What needs to be done -
Reproduce exactly the line that contains "Enter full screen with the expand icon" and every line after it through the end of the records below, leaving out all pictures.
Start of Input data
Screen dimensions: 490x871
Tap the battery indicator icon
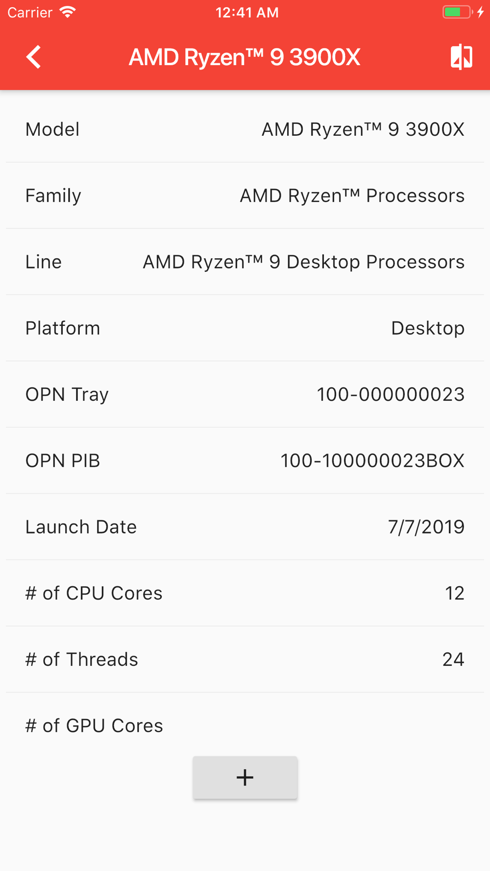click(x=458, y=12)
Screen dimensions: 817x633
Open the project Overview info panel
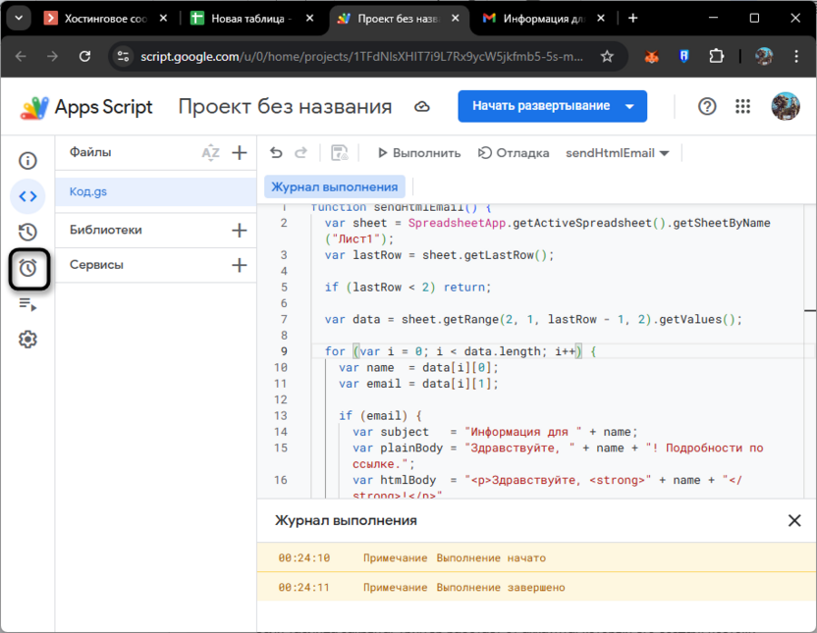tap(27, 160)

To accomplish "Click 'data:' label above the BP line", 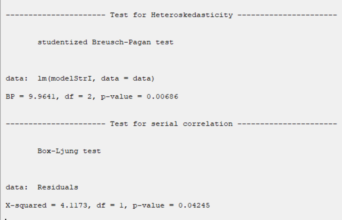I will [17, 78].
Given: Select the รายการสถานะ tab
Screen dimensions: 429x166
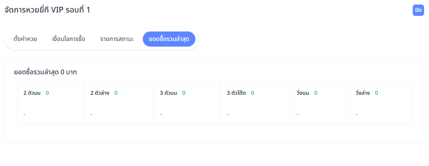Looking at the screenshot, I should (117, 39).
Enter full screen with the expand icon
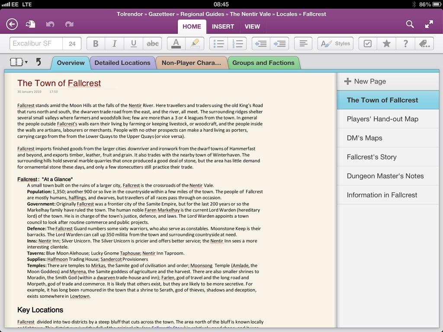The image size is (443, 332). tap(429, 24)
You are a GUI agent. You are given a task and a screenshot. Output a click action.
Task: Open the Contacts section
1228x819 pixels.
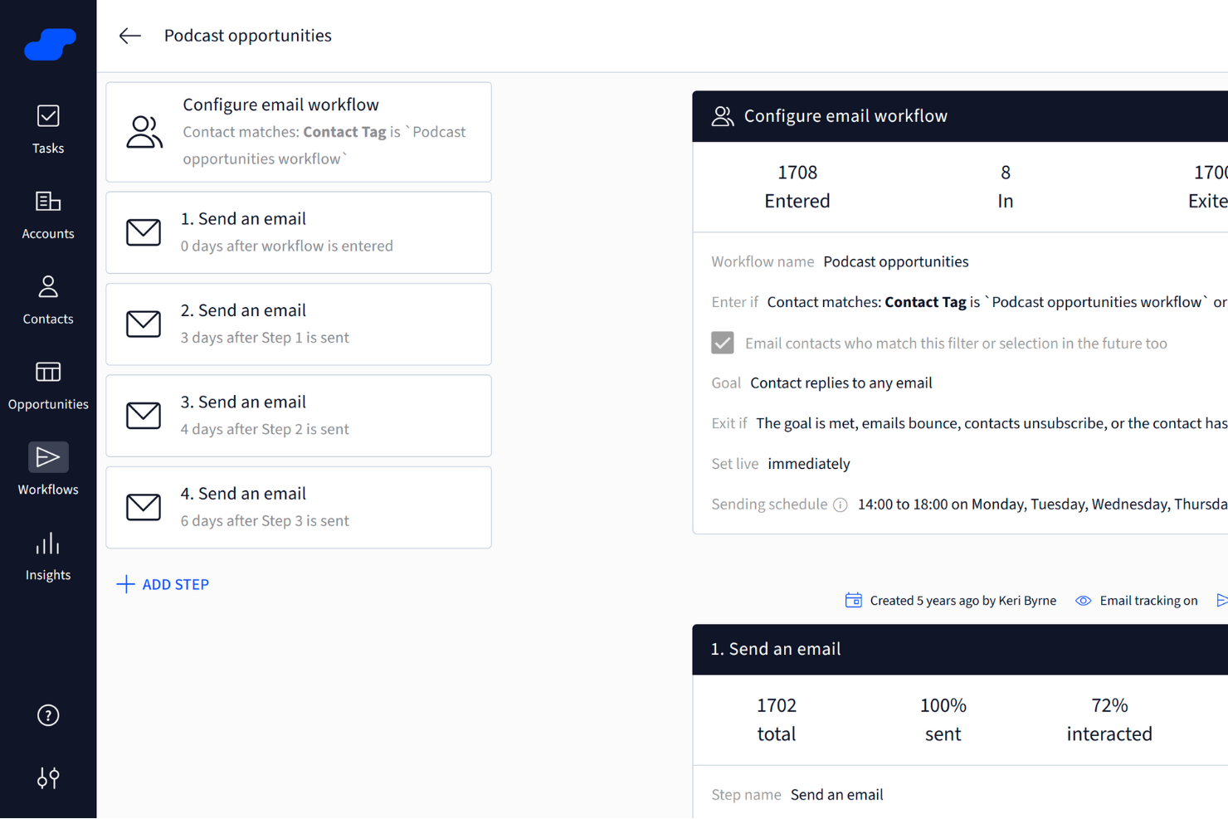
End of Input data
Solution below -
Enter full screen with the expand icon
The image size is (443, 332). tap(429, 24)
You are a GUI agent. You are given a task and a screenshot. Output a click action.
Task: Open the Contacts section
1228x819 pixels.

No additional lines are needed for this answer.